I proved $\sum_{cyc}\frac {bc(b^2 + c^2)}{a^2 + bc}\ge a^2 + b^2 + c^2$

this way: By BCS $LHS \geq \frac{(\sum ab\sqrt{a^2+b^2})^2}{\sum bc(a^2+bc)}$

so it suffices to prove:

$(\sum bc\sqrt{b^2+c^2})^2 \geq (\sum a^2)(abc\sum a+\sum a^2b^2)$

Opening LHS and using $\sqrt{a^2+b^2}{\sqrt{a^2+c^2} \geq a^2 +bc}$

we get shur of degree 3. Using this LEMMA to prove your inequality I obtained:

$2abc\sum \frac{bc(b^2+c^2)}{a^2+bc} +\sum a^2 \geq 2\sum ab$

that I cannot prove.

Can you please help me to end your proof?

Thank you very much.

Can you also post your proof for second inequality by only Cauchy? I am very intereste in it.
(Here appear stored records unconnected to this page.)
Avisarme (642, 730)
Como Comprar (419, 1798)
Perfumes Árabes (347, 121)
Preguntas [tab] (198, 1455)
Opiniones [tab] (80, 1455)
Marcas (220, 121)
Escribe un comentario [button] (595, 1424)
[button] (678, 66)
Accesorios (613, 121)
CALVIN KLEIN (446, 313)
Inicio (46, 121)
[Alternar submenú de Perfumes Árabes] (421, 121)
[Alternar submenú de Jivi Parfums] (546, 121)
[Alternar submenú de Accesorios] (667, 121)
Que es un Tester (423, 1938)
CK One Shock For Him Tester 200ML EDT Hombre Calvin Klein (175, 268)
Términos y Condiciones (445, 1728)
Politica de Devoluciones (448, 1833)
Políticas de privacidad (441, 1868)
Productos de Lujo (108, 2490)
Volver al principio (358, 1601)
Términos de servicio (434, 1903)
Thank you very much again for thes nice inequalities.

dduclam wrote:

Vincent Gilbert wrote:

$(\sum a^2b^2)( \sum \frac {1}{a^2 + bc} ) \le \frac {3}{2}(\sum a^2)$
$(\sum a^2)( \sum \frac { a^2}{a^2 + bc}) - \sum a^2 + \sum bc \le \frac {3}{2}(\sum a^2)$
$\frac {1}{2}.( \sum a)^2 \le (\sum a^2)( \sum \frac {bc}{a^2 + bc})$
We have :
$\sum \frac {bc}{a^2 + bc} \ge \frac { (\sum ab)^2}{\sum a^2bc + \sum b^2c^2} \ge \frac { (\sum a)^2}{2(\sum a^2)}$

Nice, Vincent Gilbert, the first part of your solution is similar to me. After that, I use the lemma: $\sum_{cyc}\frac {bc(b^2 + c^2)}{a^2 + bc}\ge a^2 + b^2 + c^2$ to completed the proof.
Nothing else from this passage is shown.